-- start of Extracted information --
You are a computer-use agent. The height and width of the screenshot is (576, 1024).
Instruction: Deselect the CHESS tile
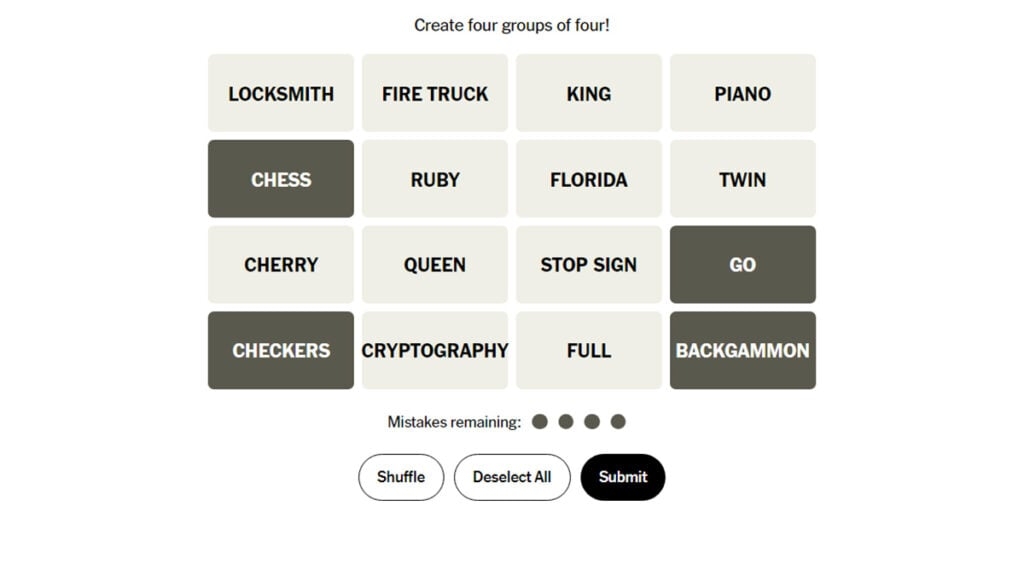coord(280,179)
-- end of Extracted information --
-- start of Extracted information --
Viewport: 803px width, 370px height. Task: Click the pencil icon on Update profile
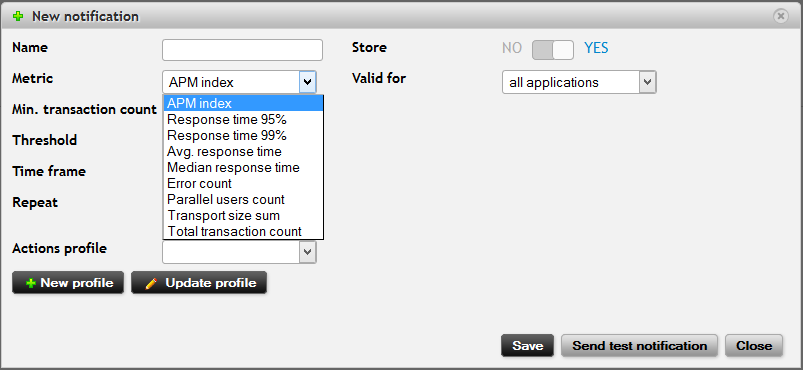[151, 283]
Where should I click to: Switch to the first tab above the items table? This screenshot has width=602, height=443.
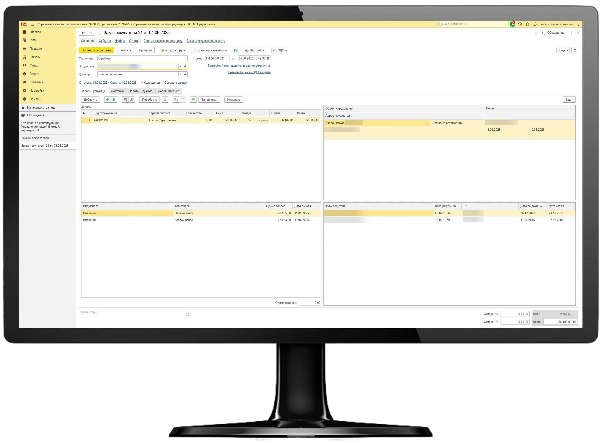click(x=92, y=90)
-- end of Extracted information --
-- start of Extracted information --
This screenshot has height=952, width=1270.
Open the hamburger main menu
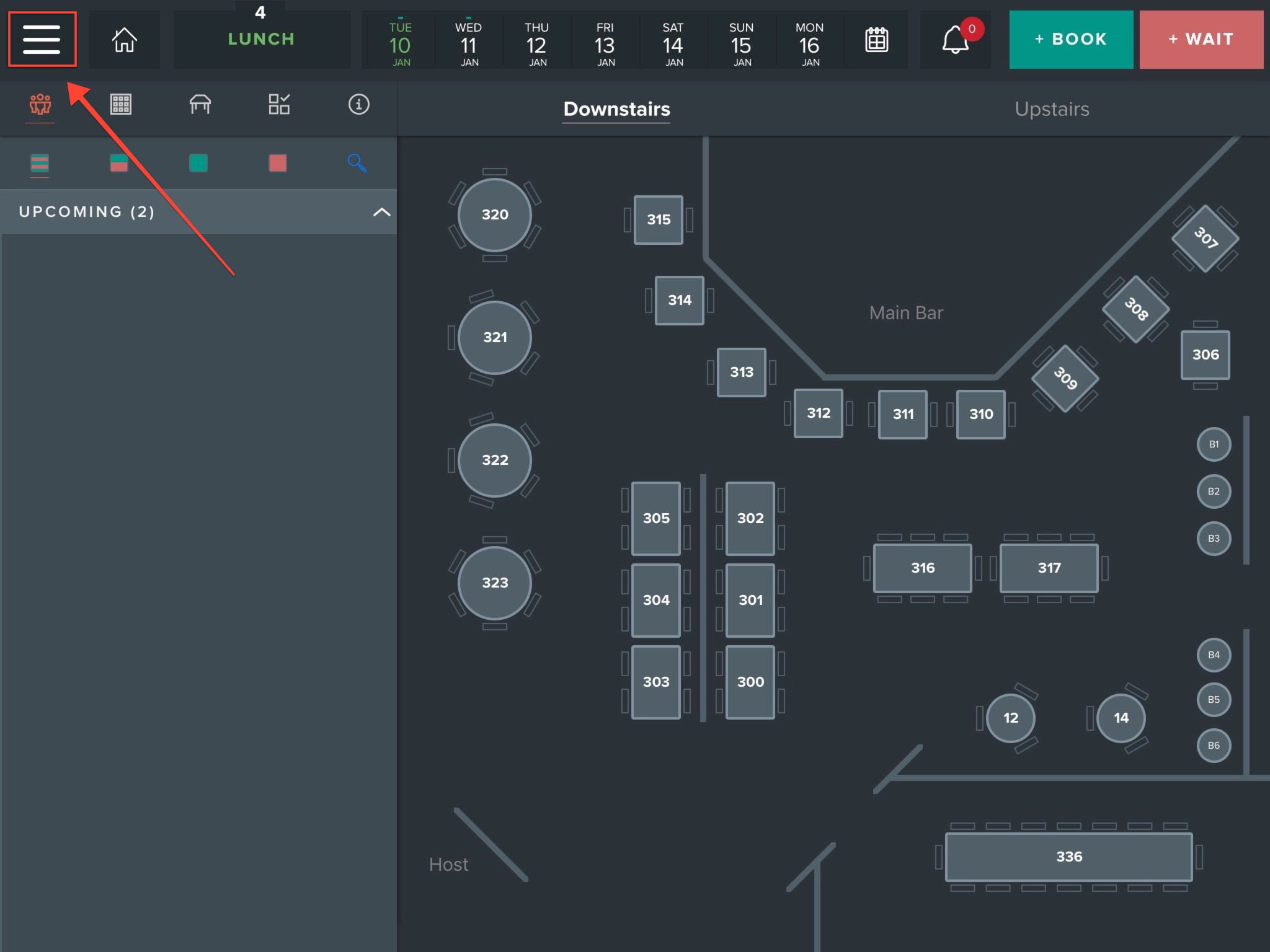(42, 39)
-- end of Extracted information --
Your task —
Reproduce word for word the part of the entries that opens with the line containing "You are a computer-use" and closes with the line containing "coord(280,179)", including both of those lines, and omit the pictures from your answer.

Complete answer —
You are a computer-use agent. The height and width of the screenshot is (576, 1024).
Instruction: Deselect the CHESS tile
coord(280,179)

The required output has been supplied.